The Big Sleep, starring Humphrey Bogart and Lauren Bacall, is the second film in a row that I’d already seen before. Only four films that I’d seen previously made the list, and The Big Sleep made the cut because it played no small part in making me want to do a month like this to begin with. I love this movie! With a screenplay by the William Faulkner, directing by Howard Hawks, and Bogart and Bacall delivering line after memorable line, it’s the sort of perfect storm that can often result in cherished classic films.

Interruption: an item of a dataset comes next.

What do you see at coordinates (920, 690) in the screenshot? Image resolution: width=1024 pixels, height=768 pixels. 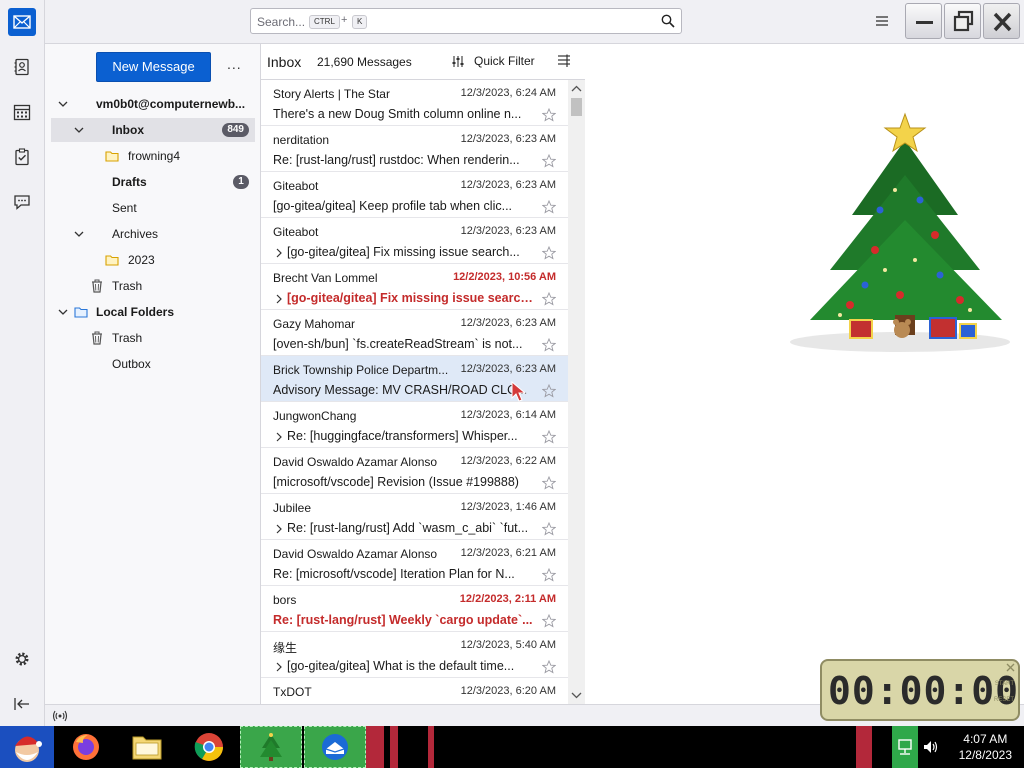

In this wonderfully complex plot, with all sorts of mysteries and surprises, Humphrey Bogart plays Philip Marlowe, a private detective who gets a job from a wealthy, sick, old client to begin the film. The client has two beautiful daughters who figure in heavily to the plot’s twists and turns, none of which will I spoil here. Suffice it to say that every time Marlowe gets a handle on what’s happening, something happens to convolute the situation and turn everything upside down again.

I fell in love with Philip Marlowe from the very beginning of the film, when Marlowe meets one of said beautiful daughters in the first scene and she coyly says, “You’re not very tall are you?”, and he responds with a straight, “Well, I try to be.” He’s a hard-boiled, hard-drinking, lady loving, quick-witted, clever, smart-ass with a heart of gold. It’s Humphrey Bogart at his very best. It makes me sad that he never returned to the character, since Marlowe is the protagonist of many Raymond Chandler crime novels.

Also notable is the chemistry between Bogart and Bacall. Electric! It may have been even more electric if it weren’t for that silly Hays Code, which severely limited what you could show or say on screen during a movie (apparently much of the novel had to be altered on its way to film because of how strict the Hays Code was, since you couldn’t make any reference to pornography or homosexuality, and of course, there couldn’t be any nudity). Bacall and Bogart had met during filming of their previous film (To Have and Have Not), and the beginning of their world-famous love affair bled onto the screen in this film. If you’ve never seen film noir before, this would be a great place to start!